==== 元の文章 ====

自死遺族となり最も大きな衝撃を受けた方は、とても大変です。多くの人にとっては、人生で最も大きな苦しみを共に生きなければならないためです。
そして、そうした自死遺族を支える家族もまた、大変です。
「支える」という言葉の裏側
辛い苦しみの中にいる家族を支える。
言葉で言うのは簡単ですが、実際に本気で取り組もうとすると非常に大変なことです。
よく、自死遺族を支える家族は、事情を知る親戚や友人などから「あなたがしっかり支えてあげないと」などと言われます。
しかし、「しっかり支えないと」という言葉を言う人たちは、「支える」とはどのようなものかについて、理解がありません。
- 生活リズムの乱れを理解したうえで、最低限のリズムを整えるようにする
- 食生活の乱れを理解した上で、最低限の栄養を取らせるようにする
- 自死遺族となった苦しみと感情の激動について、ひたすら傾聴し理解を示す
- 時折やってくるフラッシュバックの際に、精神的に安心するように一緒にいてあげる
- 悪夢にうなされる家族を励ます
- 昼夜逆転に付き合う
- 「あなたがしっかりしていれば自死は起こらなかった」といった攻撃に耐える
- 「もう生きていたくない」という言葉を発するたびに、生きる意味と愛を伝える
- 状態があまりにひどくなったら、カウンセラーや医師に相談しにいく
- 気乗りしない当人を、カウンセラーや医師に連れていく
列挙すると、まだまだありそうです。
支える、というと一言ですが、この言葉はとてつもない忍耐力と愛情により裏付けられているのです。
そして、自死遺族となった後の感情の動きは、平時とは全く異なります。
いくら平時に忍耐力と愛情にあふれている人であったとしても、自死遺族となった家族の乱高下する感情に常に向き合うことは非常にしんどいのです。
支える側も燃え尽きてしまいがち
最初に「懸命に支えよう」と思っていた人であっても、真面目に一生懸命支えようとすればするほど、精神的な逃げ道がなくなります。
近親者の自死により最も打ちひしがれている家族を支えようとすると、常に一緒にいなければと思ってしまいがちなためです。
常に一緒にいる、ということは、仕事などのやむを得ない外出を除き、常に一緒にいることを意味します。
つまり、常時自死遺族を支える役回りを背負い込み、自分の活動や趣味ができなくなってしまいます。
常時戦時体制のような状況で、精神を張り詰めて過ごし、支えねばと思うほどに、精神は逃げ場を失い、燃え尽き始めてしまいます。
何もしたくなくなる、自分の感情のアップダウンが激しくなる、過食や拒食といった症状が現れる、眠れなくなる、自分も悪夢を見るようになる、といった具合です。
この状態が進んでいくと、支える側が燃え尽きて、支えられなくなるだけでなく、治療が必要な状態になってしまいます。
ちなみに、支える側が燃え尽きてしまうのは非常にレアなケースではありません。

====

問題 ::
元の文章によると、まじめに一生懸命支えようとする人ほど、精神的な逃げ道がなくなるのはなぜですか。1〜3文で説明してください。

==== データの内容 ====

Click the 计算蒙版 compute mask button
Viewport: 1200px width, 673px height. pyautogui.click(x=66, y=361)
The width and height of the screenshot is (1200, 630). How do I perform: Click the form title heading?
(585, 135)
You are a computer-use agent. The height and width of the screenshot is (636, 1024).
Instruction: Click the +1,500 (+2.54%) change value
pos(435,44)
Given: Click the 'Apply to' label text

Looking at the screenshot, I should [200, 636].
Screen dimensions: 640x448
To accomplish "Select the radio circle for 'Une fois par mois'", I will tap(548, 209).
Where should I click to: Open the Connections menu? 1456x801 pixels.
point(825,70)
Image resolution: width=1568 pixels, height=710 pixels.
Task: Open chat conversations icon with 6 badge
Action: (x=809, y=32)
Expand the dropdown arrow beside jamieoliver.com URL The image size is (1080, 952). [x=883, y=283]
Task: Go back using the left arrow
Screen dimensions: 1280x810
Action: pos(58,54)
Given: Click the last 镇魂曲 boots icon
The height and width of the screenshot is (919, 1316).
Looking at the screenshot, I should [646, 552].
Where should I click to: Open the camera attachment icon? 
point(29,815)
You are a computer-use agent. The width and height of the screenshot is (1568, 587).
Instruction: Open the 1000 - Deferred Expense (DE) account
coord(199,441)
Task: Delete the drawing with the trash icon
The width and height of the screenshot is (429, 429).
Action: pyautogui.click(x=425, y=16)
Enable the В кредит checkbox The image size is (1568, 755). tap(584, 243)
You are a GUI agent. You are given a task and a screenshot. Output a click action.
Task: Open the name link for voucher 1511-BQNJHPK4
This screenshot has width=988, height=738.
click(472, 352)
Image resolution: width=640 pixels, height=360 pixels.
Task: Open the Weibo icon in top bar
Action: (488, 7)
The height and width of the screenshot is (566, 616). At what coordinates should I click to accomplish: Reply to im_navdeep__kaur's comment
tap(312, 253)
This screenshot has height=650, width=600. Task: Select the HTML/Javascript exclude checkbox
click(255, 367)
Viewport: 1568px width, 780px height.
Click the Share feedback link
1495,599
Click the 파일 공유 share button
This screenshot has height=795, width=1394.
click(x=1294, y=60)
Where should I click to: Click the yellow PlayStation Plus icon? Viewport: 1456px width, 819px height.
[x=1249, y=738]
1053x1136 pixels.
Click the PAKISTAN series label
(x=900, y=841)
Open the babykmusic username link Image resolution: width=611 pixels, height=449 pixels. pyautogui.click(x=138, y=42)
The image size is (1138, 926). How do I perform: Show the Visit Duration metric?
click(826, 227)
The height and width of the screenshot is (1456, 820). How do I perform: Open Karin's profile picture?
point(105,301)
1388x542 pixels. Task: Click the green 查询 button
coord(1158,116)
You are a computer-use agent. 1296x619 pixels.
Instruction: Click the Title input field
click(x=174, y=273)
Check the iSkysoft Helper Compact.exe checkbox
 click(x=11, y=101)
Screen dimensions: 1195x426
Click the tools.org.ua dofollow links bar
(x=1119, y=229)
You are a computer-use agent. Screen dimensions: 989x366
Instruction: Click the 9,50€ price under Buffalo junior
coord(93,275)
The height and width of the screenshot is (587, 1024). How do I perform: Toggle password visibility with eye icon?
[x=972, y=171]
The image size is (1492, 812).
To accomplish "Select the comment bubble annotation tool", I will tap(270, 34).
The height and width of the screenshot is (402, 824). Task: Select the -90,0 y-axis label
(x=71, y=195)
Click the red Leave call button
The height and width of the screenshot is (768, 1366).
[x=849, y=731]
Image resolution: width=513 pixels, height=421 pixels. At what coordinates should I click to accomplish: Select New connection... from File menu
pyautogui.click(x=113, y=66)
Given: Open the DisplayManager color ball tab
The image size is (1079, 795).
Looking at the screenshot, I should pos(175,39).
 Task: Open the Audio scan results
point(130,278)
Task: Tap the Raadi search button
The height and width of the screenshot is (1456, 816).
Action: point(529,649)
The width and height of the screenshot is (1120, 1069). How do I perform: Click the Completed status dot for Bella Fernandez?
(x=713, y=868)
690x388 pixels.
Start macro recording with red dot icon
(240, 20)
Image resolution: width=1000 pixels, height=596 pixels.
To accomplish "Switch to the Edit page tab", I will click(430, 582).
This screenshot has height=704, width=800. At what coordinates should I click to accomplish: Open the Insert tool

====

解答 ::
近親者の自死で最も打ちひしがれている家族を支えようとすると、仕事などのやむを得ない外出以外は常に一緒にいなければと思ってしまいがちだからです。そのため、支える役回りをいつも背負い込み、自分の活動や趣味ができなくなってしまいます。